Americans feel “betrayed” by the revelations of the National Security Agency’s surveillance activities and it needs to be more transparent, Hillary Rodham Clinton said Tuesday at a gathering of female Silicon Valley executives, in a conversation that touched on issues from gender discrimination to her presidential aspirations.
Asked if former NSA contractor Edward Snowden was a traitor, Clinton responded that “I can never condone what he did,” saying that his disclosures had damaged national security.
At the same time, the government also has responsibilities it needs to live up to, she said.
“The NSA has to act lawfully, and we as a country have to decide what the rules are and make it absolutely clear we will hold them accountable,” she said in an interview with Re/code co-executive editor Kara Swisher at the sold-out Lead On Watermark Silicon Valley Conference for Women after a speech that focused mostly on gender discrimination issues and the economic importance of women.
Watch the full video below:
A few weeks ago, President Obama acknowledged in an interview with Swisher that his relationship with Silicon Valley had become strained over revelations in 2013 about the NSA’s mass surveillance programs.
Although the White House has suggested phone companies take over the collection of phone metadata from the NSA, little has been done in Washington over the past year to curb the agency’s efforts. Congress has been unable to reach consensus on legislation to overhaul the NSA’s programs, although lawmakers are trying again this year.

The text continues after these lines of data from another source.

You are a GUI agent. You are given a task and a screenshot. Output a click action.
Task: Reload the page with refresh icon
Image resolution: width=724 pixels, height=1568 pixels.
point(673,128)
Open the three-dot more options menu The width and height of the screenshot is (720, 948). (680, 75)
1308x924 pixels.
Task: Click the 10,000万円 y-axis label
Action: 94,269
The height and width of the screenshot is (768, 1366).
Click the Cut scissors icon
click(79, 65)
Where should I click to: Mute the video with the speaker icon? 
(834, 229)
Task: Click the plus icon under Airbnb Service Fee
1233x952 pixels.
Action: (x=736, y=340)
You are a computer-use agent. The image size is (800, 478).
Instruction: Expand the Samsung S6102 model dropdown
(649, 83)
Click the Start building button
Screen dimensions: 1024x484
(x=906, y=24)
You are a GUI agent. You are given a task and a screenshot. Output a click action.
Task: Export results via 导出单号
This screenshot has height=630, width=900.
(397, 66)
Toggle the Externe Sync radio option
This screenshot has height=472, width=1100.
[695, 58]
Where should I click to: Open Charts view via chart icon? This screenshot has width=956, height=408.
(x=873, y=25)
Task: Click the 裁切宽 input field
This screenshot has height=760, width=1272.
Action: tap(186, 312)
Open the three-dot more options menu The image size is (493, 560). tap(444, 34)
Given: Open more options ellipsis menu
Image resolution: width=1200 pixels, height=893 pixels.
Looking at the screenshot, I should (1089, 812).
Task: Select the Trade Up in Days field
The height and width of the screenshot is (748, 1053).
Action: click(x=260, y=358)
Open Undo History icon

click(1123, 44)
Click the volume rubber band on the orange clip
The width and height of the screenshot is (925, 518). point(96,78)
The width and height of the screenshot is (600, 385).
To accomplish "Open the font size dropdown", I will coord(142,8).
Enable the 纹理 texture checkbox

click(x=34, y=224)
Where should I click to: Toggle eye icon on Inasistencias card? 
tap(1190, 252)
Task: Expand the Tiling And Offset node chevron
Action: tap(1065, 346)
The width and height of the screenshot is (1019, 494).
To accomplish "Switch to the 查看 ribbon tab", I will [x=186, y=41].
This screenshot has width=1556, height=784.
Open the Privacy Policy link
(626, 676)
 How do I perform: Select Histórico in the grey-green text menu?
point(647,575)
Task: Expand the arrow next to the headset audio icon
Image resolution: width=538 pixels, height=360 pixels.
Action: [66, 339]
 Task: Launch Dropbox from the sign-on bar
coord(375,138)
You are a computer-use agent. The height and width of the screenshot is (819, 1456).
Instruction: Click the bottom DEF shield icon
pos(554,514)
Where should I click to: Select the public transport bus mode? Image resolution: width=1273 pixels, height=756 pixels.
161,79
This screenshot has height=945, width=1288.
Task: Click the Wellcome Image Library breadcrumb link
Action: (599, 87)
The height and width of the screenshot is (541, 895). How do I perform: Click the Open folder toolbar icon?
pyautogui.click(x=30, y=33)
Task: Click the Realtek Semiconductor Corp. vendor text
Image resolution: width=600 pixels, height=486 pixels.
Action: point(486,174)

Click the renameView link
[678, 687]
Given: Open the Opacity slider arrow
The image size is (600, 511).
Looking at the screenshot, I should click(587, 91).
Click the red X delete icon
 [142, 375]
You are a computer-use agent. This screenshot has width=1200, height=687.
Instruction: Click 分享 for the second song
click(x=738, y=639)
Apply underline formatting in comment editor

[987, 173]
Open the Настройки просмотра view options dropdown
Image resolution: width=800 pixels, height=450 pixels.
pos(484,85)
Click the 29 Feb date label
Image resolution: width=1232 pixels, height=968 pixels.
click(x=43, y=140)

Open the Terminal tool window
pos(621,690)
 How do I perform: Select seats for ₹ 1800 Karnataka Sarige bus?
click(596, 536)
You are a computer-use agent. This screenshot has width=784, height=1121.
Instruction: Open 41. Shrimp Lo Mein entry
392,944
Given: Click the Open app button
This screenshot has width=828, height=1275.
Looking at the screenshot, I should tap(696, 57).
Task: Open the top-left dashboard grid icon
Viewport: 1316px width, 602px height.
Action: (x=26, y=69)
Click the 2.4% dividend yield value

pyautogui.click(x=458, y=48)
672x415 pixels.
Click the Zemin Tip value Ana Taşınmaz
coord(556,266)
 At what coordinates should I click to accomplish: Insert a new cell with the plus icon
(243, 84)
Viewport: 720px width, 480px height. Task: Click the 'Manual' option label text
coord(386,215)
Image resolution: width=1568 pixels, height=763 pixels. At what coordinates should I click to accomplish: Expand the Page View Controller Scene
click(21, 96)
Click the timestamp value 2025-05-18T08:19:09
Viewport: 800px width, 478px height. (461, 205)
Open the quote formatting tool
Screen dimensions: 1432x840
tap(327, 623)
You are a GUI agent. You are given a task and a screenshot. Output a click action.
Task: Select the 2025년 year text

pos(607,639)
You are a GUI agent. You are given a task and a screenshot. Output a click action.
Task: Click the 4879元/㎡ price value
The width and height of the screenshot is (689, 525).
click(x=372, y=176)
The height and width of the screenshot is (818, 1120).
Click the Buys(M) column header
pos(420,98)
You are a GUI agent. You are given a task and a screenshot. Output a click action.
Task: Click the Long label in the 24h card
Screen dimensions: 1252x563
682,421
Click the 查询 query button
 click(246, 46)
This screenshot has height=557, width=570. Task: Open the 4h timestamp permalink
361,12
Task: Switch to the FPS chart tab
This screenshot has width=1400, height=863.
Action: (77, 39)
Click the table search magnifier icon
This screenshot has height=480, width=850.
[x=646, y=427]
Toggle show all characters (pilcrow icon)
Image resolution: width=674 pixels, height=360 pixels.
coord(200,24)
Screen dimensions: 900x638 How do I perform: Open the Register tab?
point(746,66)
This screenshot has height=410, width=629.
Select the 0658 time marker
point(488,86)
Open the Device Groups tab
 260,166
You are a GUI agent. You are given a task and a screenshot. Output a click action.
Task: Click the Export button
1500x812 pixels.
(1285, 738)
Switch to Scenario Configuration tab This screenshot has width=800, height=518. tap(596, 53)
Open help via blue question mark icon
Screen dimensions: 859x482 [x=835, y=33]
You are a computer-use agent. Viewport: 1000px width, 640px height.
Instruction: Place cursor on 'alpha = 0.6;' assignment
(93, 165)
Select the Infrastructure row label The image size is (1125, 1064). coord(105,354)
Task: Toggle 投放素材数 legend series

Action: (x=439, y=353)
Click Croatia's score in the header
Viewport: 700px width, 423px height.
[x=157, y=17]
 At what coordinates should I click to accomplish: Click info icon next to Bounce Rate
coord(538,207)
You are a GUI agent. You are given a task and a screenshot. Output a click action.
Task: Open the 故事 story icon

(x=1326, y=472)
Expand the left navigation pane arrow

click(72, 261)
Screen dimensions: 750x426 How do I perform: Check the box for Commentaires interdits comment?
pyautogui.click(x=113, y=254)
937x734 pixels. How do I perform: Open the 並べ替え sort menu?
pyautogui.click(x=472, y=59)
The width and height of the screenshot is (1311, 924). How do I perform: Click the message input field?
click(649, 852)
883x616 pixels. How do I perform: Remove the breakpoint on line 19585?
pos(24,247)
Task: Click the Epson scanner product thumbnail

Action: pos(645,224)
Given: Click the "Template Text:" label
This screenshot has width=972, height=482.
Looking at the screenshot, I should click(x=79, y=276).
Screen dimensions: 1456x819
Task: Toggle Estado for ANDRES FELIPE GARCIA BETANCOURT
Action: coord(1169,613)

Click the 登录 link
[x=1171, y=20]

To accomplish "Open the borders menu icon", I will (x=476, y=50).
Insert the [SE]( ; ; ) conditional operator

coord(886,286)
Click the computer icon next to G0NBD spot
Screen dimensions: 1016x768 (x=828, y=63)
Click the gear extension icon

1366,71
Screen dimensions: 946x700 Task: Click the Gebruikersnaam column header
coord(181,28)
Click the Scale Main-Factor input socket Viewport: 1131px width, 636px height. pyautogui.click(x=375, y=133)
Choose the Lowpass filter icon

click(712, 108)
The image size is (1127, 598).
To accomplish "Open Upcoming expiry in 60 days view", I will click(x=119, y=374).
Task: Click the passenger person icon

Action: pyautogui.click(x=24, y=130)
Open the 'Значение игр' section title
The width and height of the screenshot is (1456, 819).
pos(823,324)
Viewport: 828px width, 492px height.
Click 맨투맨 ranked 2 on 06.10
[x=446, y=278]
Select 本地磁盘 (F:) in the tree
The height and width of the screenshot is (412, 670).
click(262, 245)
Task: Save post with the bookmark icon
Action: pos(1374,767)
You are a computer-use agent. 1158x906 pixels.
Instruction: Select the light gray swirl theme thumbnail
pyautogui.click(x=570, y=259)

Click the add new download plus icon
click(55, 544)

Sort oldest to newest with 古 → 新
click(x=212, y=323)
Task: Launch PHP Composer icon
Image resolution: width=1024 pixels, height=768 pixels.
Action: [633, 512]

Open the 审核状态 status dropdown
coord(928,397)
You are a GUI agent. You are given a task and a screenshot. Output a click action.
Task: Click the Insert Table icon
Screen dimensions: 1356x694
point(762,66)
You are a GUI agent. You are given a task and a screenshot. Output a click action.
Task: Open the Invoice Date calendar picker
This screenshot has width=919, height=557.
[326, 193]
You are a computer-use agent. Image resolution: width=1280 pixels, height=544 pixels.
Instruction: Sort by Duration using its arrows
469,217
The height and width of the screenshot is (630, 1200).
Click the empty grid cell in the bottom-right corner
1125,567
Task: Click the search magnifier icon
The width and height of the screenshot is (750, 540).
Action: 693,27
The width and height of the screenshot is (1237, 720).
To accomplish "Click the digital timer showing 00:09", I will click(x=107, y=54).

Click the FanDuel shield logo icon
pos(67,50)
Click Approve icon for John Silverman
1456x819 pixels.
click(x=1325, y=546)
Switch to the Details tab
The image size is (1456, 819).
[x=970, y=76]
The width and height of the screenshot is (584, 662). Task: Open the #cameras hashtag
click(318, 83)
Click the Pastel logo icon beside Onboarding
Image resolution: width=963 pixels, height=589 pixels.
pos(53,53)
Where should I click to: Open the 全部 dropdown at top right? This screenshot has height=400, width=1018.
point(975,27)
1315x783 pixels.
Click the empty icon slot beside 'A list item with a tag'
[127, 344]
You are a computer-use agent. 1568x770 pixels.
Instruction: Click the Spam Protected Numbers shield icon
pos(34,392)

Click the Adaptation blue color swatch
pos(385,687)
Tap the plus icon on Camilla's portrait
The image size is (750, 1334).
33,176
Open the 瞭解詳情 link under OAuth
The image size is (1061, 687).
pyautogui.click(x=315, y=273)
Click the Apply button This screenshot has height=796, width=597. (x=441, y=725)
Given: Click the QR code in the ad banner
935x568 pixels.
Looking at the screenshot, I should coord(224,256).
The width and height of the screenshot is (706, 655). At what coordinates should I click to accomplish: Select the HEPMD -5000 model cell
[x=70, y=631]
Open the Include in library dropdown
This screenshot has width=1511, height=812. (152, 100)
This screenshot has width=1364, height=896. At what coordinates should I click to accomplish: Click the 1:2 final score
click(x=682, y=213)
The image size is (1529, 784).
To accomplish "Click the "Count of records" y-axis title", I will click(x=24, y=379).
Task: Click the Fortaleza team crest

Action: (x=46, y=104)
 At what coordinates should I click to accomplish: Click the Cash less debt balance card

Clinton, a presumptive 2016 presidential candidate, has not announced yet whether she will run for the White House. Friends and supporters of the Democrat, however, have already been fundraising and making plans for a likely bid.
She dodged the question of whether she is running, saying that she still had a list of issues she was ticking through before she was ready to make a decision. “All in good time,” she said.
In both her speech and in conversation with Swisher, Clinton spoke at length about the challenges facing working women in the U.S. and how more needs to be done to encourage women to get into science and technology fields.
Gender inequality issues were a major topic of discussion at the networking conference, which included sessions on “Bridging the Cross-Gender Communication Gap to Improve Your Leadership and Advance Your Position” and “Breaking Through: How to Overcome Fears, Inertia, Gender Bias and Other Obstacles.”
In Silicon Valley, one recent gender pay-gap study found that college-educated women with the same degree as men tend to make 60 percent less, Clinton said.
“We can count on one hand the number of women who have actually been able to come here and turn their dreams into billion-dollar businesses,” she said during her speech. While nearly 60 percent of college graduates are women, less than 20 percent earned computer science degrees, she said, less than half of what that percentage was in the 1980s, she told the audience.
Even as Clinton spoke, about 40 miles away in a San Francisco court room a high-profile gender discrimination case was being played out before a fascinated tech community. Venture capital firm Kleiner Perkins Caufield & Byers began defending itself Tuesday in a $16 million gender discrimination case brought by former VC Ellen Pao.
She has accused the firm of discrimination after getting poor reviews — and ultimately being fired — after ending a relationship with a married colleague. The firm has denied those charges and said Pao simply wasn’t a very good VC.
Asked about tech issues, Clinton said that there needs to be balance on the issue of encryption. Companies like Apple and Google are responding to customers’ demands when they build strong encryption into their operating systems. But law enforcement also needs to be able to protect Americans, she said.
Meanwhile, Clinton said she supports FCC Chairman Tom Wheeler’s proposal for net neutrality rules, which are scheduled to be approved on Thursday. “I think that for the FCC to do what they want to do to try to create net neutrality as the norm, they have a hook to hang it on,” she said, adding that she thought Wheeler and supporters were proposing to re-regulate broadband under Title II of the Communications Act because “it’s the only hook they’ve got.”
The former first lady reportedly earns about $300,000 for appearances like the one today in Santa Clara. She has been criticized in the past for giving so many pricey speeches, but as the New York Times noted this morning, it’s expensive to run a presidential campaign and until she declares, the operating costs are coming out of her pocket.
On a lighter note, Clinton told Swisher she uses an iPhone and a BlackBerry but isn’t really in a “wearable frame of mind.”
“You can tell I am not doing Fitbit,” Clinton joked.